# 03 - Training Models

Learn how to train the G-code fingerprinting model.

## Learning Objectives
- Understand model architecture
- Configure training hyperparameters
- Train a model from scratch
- Monitor training with W&B
- Manage checkpoints

## Model Components
1. **MM-DTAE-LSTM Backbone**: Processes sensor data
2. **Multi-Head Language Model**: Predicts G-code tokens
   - Command head
   - Parameter type head
   - Parameter value head

In [None]:
# Setup
import sys
from pathlib import Path

project_root = Path.cwd().parent
sys.path.insert(0, str(project_root / 'src'))

print(f"Project root: {project_root}")

In [None]:
# Imports
import torch
import torch.nn as nn
import numpy as np
import matplotlib.pyplot as plt
import seaborn as sns

from miracle.model.model import MM_DTAE_LSTM, ModelConfig
from miracle.model.multihead_lm import MultiHeadGCodeLM
from miracle.dataset.target_utils import TokenDecomposer
from miracle.utilities.device import get_device

print("âœ“ Imports successful")

## 1. Model Architecture Overview

In [None]:
# Create a sample model to inspect architecture
device = get_device()
print(f"Using device: {device}")

# Load vocabulary
vocab_path = project_root / 'data' / 'vocabulary.json'
decomposer = TokenDecomposer(str(vocab_path))

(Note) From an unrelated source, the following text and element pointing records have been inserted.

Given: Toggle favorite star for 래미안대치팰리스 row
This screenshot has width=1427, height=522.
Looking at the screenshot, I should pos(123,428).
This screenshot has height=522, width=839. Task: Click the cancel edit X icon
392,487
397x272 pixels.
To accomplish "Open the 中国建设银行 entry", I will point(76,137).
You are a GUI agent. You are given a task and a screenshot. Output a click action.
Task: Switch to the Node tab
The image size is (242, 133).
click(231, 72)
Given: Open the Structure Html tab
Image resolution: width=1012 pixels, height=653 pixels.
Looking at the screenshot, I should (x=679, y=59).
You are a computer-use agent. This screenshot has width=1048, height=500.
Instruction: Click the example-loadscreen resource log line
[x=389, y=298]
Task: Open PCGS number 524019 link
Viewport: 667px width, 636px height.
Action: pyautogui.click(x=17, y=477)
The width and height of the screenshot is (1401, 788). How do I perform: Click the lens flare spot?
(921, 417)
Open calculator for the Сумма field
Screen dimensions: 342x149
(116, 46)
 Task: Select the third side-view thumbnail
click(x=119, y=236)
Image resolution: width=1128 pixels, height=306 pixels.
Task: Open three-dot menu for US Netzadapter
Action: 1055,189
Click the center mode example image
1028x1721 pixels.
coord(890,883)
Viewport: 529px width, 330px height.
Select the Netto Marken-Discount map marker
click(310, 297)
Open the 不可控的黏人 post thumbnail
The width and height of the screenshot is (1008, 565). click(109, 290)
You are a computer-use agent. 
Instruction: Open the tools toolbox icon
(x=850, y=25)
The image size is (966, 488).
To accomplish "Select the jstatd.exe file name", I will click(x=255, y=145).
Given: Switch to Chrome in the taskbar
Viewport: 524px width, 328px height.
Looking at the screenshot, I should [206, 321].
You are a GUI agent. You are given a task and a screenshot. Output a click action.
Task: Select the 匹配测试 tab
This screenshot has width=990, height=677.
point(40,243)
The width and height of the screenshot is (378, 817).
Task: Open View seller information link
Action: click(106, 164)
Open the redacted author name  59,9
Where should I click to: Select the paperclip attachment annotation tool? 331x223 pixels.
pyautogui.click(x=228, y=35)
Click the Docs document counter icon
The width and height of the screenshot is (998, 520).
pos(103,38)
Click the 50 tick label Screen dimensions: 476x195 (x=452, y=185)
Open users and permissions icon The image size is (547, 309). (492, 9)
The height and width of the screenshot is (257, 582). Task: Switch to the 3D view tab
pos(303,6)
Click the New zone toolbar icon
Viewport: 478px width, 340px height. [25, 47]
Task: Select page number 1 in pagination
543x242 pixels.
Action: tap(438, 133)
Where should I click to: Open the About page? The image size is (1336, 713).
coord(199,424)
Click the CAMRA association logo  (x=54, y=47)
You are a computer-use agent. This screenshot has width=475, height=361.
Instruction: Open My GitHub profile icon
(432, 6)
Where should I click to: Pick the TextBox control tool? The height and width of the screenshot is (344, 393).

print(f"\nVocabulary stats:")
print(f"  Total tokens: {decomposer.vocab_size}")
print(f"  Commands: {decomposer.n_commands}")
print(f"  Param types: {decomposer.n_param_types}")
print(f"  Param values: {decomposer.n_param_values}")

In [None]:
# Create backbone model
backbone_config = ModelConfig(
    sensor_dims=[155, 4],  # 155 continuous, 4 categorical
    d_model=128,
    lstm_layers=2,
    gcode_vocab=decomposer.vocab_size,
    n_heads=4
)

backbone = MM_DTAE_LSTM(backbone_config).to(device)

print("Backbone Model:")
print(f"  Parameters: {sum(p.numel() for p in backbone.parameters()):,}")
print(f"  Hidden dim: {backbone_config.d_model}")
print(f"  LSTM layers: {backbone_config.lstm_layers}")

In [None]:
# Create multi-head language model
multihead_lm = MultiHeadGCodeLM(
    d_model=128,
    n_commands=decomposer.n_commands,
    n_param_types=decomposer.n_param_types,
    n_param_values=decomposer.n_param_values,
    nhead=4,
    num_layers=2,
    dropout=0.1,
    vocab_size=decomposer.vocab_size
).to(device)

print("Multi-Head LM:")
print(f"  Parameters: {sum(p.numel() for p in multihead_lm.parameters()):,}")
print(f"  Transformer layers: 2")
print(f"  Attention heads: 4")

## 2. Training Configuration

In [None]:
# Training hyperparameters
config = {
    'learning_rate': 0.001,
    'batch_size': 16,
    'max_epochs': 10,  # Small for demo
    'hidden_dim': 128,
    'num_layers': 2,
    'num_heads': 4,
    'dropout': 0.1,
    'weight_decay': 1e-5,
    'grad_clip': 1.0,
    'command_weight': 3.0  # Higher weight for command prediction
}

print("Training Configuration:")
for k, v in config.items():
    print(f"  {k}: {v}")

## 3. Command-Line Training

The recommended way to train is using the training script:

In [None]:
# Training command (for reference)
print("To train from command line:")
print()
print("PYTORCH_ENABLE_MPS_FALLBACK=1 PYTHONPATH=src .venv/bin/python scripts/train_multihead.py \\")
print("    --data-dir outputs/processed_current \\")
print("    --vocab-path data/vocabulary.json \\")
print("    --output-dir outputs/training_demo \\")
print("    --max-epochs 10 \\")
print("    --batch_size 16 \\")
print("    --learning_rate 0.001 \\")
print("    --hidden_dim 128 \\")
print("    --use-wandb")
print()
print("This will train for 10 epochs with W&B logging.")

## 4. Monitoring Training

When using `--use-wandb`, metrics are logged to Weights & Biases:

- **Training loss**: Overall loss, command loss, param loss
- **Validation accuracy**: Command, param type, param value, overall
- **Learning rate**: Current LR (if using scheduler)
- **Gradient norm**: For monitoring stability

## 5. Checkpoint Management

In [None]:
# Find available checkpoints
import glob

checkpoints = glob.glob(str(project_root / 'outputs' / '*' / 'checkpoint_*.pt'))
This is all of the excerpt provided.